Every 8s training example is transformed to a logarithmically scaled mel-filtered magnitude spectrogram, using the following parameters - a window size of 40ms, a hopsize of 20ms, and 40 mel filters over the band 20-8000 Hz, at a sampling rate of 16000 Hz. The input to the network is therefore a spectrogram of size 40 x 400 with the values normalized to lie in the range 0 - 1, and the target is one of 5 classes corresponding to the 5 s.t.m. values - {1, 2, 4, 8, 16}. The network is trained using categorical cross entropy loss on the examples from two folds, with the other fold as the validation set, for a maximum of 500 epochs. Training is carried out using the Adam optimizer with a learning rate of 1e-4 and a batch size of 32, and is halted early if the validation loss does not decrease for 50 epochs.

4.4 Extension to Separated Sources

The method described above operates on the original audios containing both the vocals and the pakhawaj, and therefore the estimated s.t.m. can only represent the overall level of rhythmic activity, without regards to the instrument responsible for it.

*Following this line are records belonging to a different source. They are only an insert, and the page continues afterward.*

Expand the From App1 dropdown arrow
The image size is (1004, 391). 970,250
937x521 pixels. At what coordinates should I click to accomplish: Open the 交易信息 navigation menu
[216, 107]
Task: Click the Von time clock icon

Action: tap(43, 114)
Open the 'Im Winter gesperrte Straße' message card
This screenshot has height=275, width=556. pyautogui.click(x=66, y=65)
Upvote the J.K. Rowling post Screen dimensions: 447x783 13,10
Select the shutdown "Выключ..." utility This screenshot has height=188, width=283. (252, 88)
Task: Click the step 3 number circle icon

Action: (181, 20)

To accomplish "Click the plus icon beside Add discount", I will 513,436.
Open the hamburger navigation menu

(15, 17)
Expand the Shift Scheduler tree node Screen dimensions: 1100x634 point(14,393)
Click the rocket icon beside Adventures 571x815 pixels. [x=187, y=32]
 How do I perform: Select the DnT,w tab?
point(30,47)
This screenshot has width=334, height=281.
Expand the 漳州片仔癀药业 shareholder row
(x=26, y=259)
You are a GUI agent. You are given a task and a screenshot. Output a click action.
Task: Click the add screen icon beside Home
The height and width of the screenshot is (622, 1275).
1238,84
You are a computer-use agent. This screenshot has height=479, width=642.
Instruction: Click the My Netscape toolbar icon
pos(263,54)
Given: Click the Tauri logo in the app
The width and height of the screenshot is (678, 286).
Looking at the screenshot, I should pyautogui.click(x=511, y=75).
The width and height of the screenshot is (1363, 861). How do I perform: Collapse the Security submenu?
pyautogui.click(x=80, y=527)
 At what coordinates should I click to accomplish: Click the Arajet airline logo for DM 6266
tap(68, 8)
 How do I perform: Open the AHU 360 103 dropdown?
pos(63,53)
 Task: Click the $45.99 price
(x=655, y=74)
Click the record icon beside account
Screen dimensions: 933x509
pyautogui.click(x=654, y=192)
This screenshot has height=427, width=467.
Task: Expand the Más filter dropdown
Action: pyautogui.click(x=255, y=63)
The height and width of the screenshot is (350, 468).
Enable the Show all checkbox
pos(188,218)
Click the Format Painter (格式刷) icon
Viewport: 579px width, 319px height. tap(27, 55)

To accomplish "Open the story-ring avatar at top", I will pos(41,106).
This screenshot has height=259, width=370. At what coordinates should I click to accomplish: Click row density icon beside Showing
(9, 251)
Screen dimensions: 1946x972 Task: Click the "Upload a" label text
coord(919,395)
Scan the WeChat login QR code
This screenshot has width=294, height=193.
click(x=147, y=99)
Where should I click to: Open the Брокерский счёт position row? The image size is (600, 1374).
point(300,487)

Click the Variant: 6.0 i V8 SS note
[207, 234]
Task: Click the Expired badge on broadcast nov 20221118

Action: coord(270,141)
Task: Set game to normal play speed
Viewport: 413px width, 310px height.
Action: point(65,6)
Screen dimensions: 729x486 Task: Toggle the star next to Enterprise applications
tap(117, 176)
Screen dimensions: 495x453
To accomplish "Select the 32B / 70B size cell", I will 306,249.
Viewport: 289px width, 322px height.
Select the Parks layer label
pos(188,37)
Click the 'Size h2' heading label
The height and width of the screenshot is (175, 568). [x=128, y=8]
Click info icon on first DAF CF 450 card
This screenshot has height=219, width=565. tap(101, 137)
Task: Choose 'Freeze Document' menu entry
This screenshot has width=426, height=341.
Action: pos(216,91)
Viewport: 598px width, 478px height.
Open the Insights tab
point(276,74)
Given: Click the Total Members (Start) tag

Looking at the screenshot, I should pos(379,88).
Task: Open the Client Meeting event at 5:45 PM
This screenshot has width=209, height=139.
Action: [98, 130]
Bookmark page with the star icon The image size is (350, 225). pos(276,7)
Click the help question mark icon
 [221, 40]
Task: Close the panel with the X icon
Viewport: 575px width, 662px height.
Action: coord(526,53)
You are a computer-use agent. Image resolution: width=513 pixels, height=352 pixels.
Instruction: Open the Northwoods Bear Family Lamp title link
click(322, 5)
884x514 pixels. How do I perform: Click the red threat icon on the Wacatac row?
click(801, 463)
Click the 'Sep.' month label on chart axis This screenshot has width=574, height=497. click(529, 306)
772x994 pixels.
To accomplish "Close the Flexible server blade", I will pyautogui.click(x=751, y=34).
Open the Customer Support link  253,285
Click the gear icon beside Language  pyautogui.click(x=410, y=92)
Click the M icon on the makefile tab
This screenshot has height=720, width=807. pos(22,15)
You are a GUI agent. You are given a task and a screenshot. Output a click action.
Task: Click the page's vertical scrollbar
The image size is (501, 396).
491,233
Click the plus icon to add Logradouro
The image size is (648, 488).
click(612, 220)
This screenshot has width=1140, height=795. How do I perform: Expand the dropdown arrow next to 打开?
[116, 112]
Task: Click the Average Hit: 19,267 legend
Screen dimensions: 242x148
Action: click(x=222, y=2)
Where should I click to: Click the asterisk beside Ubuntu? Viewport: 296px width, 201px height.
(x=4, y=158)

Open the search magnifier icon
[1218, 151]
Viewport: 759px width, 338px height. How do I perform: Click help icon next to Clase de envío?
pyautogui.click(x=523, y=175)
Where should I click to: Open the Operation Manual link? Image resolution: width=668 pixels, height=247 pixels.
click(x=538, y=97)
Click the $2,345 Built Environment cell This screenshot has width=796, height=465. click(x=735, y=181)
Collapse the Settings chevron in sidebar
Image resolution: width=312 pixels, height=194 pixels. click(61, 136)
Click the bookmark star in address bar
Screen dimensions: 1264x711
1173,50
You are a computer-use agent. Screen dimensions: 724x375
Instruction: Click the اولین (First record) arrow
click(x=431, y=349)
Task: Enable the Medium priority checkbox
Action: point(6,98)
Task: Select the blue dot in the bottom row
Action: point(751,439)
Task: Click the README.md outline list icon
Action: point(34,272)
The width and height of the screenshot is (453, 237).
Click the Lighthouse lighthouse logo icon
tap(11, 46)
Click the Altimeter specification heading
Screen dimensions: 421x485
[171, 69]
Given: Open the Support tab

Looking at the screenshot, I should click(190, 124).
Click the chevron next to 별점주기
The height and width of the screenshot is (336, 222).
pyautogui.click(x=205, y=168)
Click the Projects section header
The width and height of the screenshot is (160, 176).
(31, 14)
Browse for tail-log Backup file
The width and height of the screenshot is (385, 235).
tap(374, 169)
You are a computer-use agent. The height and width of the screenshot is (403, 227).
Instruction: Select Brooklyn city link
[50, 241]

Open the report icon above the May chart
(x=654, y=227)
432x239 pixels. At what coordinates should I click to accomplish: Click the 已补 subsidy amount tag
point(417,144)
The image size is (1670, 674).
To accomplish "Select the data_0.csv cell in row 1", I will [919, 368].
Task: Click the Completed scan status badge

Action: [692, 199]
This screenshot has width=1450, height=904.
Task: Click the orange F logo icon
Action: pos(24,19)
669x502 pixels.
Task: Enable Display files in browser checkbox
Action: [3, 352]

Given our interest in estimating the s.t. of each instrument so that a more complete rhythmic description and thus the section boundaries in a concert can be obtained, the pre-trained 2-stems model released by spleeter [8] is used to separate the mixture audios into vocals and accompaniment and new models are trained to predict the s.t.m. for each. The same architecture as proposed above is used. The dataset of sections remains the same but the input examples are of the separated sources and the training and validation folds are generated again for each source, to balance the number of examples across the corresponding classes. The target classes for the pakhawaj are the same as earlier but those for vocals do not include the multiple 16. All the trained models and codes are made available.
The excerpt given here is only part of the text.